Utopia

Published in 2022
272 pages

epub



Heidi Sopinka has worked as a bush cook in the Yukon, a travel writer in Southeast Asia, a helicopter pilot, a magazine editor, and is co-designer at Horses Atelier. She has written for The Paris ReviewThe BelieverBrick, and Lenny Letter. She is widely published as a journalist in Canada, where she won a national magazine award and was The Globe and Mail‘s environment columnist. The Dictionary of Animal Languages, her début novel, was chosen by AnOther magazine as “one of the six novels set to conquer 2018,” was a semi-finalist for The Morning News Tournament of Books Best Novels from 2018, was long-listed for the Royal Society of Literature Ondaatje Prize, and has been translated into Polish and Dutch.

What is this book about?
Out of the explosive 1970s L.A. art scene comes a riveting novel about creativity, death, and reinvention that follows two artists–one dies mysteriously, and the other takes her place

Paz, an ambitious young artist, is drawn to Romy, one of the only women to break into the male-dominated art scene of 1970s California. She is also drawn to Romy’s husband, Billy, an enigmatic art star. When Romy dies suddenly under mysterious circumstances, Billy is left unmoored, caring for their newborn.

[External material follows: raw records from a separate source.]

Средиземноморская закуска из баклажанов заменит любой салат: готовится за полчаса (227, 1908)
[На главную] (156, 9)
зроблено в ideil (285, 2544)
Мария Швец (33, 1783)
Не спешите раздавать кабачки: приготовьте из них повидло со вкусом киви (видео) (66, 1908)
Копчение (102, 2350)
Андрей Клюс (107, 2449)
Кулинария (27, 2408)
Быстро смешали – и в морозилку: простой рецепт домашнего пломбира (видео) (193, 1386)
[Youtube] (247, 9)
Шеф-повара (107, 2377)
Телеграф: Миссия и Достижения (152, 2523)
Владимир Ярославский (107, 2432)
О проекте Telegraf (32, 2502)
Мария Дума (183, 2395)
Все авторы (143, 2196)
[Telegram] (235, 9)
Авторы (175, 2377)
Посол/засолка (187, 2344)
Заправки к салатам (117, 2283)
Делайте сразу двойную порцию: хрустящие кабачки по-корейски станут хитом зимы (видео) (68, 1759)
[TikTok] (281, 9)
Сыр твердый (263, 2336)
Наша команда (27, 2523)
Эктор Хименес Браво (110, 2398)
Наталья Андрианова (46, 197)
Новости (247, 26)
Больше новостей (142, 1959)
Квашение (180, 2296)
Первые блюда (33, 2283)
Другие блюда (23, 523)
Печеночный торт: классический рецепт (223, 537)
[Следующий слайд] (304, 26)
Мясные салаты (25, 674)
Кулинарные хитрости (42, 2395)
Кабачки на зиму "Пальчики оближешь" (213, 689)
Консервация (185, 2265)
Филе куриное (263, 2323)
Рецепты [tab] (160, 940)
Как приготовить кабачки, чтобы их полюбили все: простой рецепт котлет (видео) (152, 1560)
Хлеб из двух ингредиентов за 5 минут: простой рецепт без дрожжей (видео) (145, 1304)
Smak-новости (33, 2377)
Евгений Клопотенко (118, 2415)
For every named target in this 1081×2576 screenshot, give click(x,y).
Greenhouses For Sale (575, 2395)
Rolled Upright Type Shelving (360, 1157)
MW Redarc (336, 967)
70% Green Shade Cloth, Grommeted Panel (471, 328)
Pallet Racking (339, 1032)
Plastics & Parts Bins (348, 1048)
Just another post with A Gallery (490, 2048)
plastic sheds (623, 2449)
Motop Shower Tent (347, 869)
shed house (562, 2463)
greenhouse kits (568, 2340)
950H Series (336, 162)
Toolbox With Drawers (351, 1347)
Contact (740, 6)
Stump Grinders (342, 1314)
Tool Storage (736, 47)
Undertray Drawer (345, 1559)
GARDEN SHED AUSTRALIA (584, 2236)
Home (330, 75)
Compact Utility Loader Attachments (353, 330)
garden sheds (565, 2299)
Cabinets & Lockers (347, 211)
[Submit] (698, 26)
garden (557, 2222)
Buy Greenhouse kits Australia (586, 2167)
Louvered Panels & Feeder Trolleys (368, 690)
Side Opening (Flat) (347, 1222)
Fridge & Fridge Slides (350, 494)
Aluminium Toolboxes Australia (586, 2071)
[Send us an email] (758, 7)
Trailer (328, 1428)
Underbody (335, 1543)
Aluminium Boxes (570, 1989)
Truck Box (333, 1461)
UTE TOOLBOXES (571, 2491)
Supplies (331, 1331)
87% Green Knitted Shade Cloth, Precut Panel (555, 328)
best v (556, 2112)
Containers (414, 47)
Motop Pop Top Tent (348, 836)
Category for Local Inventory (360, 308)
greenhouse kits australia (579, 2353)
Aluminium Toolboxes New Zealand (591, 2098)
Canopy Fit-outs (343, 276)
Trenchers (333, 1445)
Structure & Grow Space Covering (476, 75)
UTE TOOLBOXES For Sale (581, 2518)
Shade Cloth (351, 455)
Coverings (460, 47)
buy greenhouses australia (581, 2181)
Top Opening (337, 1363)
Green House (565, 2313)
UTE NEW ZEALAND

Leaving New York and grad school behind, Paz takes on the mantle of Romy’s life and steps into a ghostly love triangle. When Paz attempts to claim her creative life, strange things start to happen–photographs move, an unexplained postcard arrives, and an unsettling journal entry begins to blur the line between art and life.

As Paz becomes increasingly obsessed with the woman she has replaced and the absent man she has married, a disturbing picture begins to emerge, driving her deep into the desert to uncover the truth.

Astonishing and profound, Utopia affirms Heidi Sopinka as one of the most exhilarating voices in Canadian literature. A propulsive mix of desire, friendship, and betrayal, Utopia illuminates a crucible moment for art and feminism, which still reverberates today. This is both a visionary love story and a feminist manifesto that will leave you altered.